Ele explicou em outros "tuítes" que sofreu
cortes depois que o corpo de Pereira dos Santos atingiu o para-brisa e mandou o
advogado entrar em contato com a família da vítima para oferecer ajuda,
inclusive pagando o funeral.
Ele também afirmou nunca ter se envolvido num acidente de
carro. Porém o jornal "O Globo" noticiou que ele bateu num ciclista
no Rio ano passado enquanto guiava um Audi, fraturando a pélvis do octogenário.
Thor Batista também descreveu no Twitter como deixou a
cena da batida mais recente deixando um guarda-costas no seu lugar. Segundo
ele, um enfermeiro afirmou que ele deveria ser examinado num hospital. Em vez
disso, ele voltou para casa no exclusivo bairro do Jardim Botânico, por
sugestão do médico da família.
Em casa, Batista contou ter decidido voltar ao trecho da
rodovia onde Pereira dos Santos foi morto. Chegando à delegacia de polícia,
pediu para fazer exame com o bafômetro, revelando não haver ingerido álcool.
Após preencher um boletim, a polícia o autorizou a voltar para casa.
Contudo, alguns brasileiros se perguntam por que Batista
teve permissão para dirigir naquele dia de março. A rede Globo de televisão
noticiou que ao longo de 18 meses ele havia recebido mais de 50 multas,
inclusive várias por excesso de velocidade, um total que geralmente resultaria
na suspensão da carteira.
A investigação continua. Embora Thor Batista não houvesse
sido acusado formalmente até o começo de abril, alguns dos maiores advogados
brasileiros foram contratados para defendê-lo, insistindo na sua inocência. Os
defensores também citam a autópsia segundo a qual Pereira dos Santos consumira
álcool antes do atropelamento.
"Thor Batista cumpriu todos os deveres de bom cidadão",
afirmou Celso Vilardi, um dos advogados de Batista.

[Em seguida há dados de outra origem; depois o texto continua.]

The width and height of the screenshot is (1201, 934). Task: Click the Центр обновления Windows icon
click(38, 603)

Familiares de Pereira dos Santos, como a esposa e uma
tia, não quiseram fazer comentários, alegando conselhos do advogado, que
estaria procurando um acordo financeiro. Elas se encontraram com Thor Batista
em 22 de março. Eike Batista disse em comunicado que o filho e ele dividiam a
tristeza da família e a ajudaria "com toda a assistência necessária".

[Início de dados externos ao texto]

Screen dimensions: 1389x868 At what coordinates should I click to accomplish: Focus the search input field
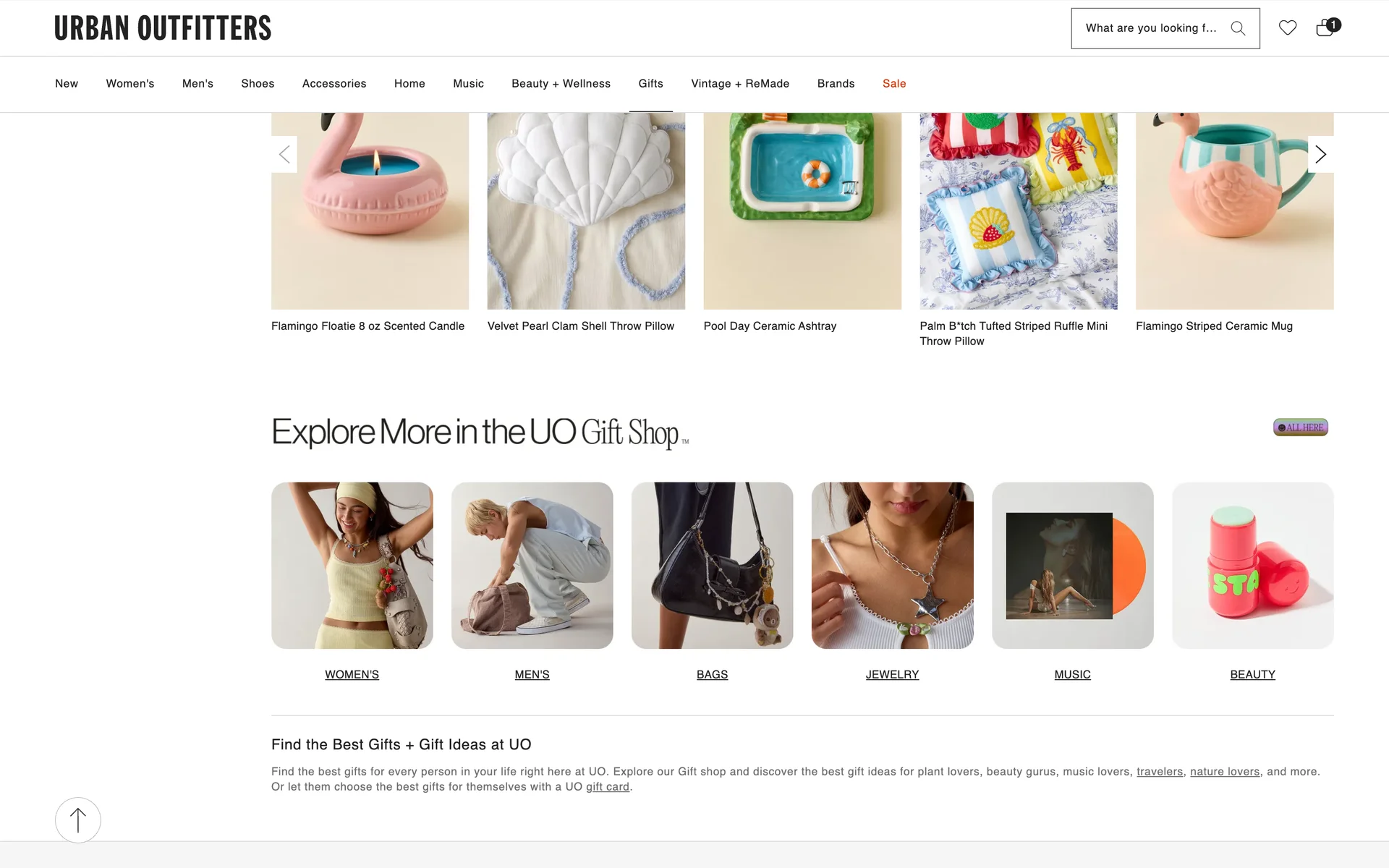coord(1151,28)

O atropelamento também chamou atenção para o herdeiro de
uma das maiores fortunas do Brasil. Um perfil do jovem Batista publicado pela
revista "Veja", em 2011, descrevia passeios para baladas em São Paulo
a bordo de um jato Gulfstream. Ele contou ser relativamente comedido, nunca
gastando mais do que US$ 3.300 por noite e expressou sua falta de interesse por
leitura, a menos que os temas incluam carros, musculação e finanças.
"Nunca
li um livro inteiro", ele
declarou à revista.
Enquanto isso, Eike Batista faz uma defesa veemente do
filho, deixando claro no Twitter que usaria todos os meios à mão. "Somente
contrato os melhores", comentou em referência à contratação de um
ex-ministro da justiça para representar o filho. "Algum problema?"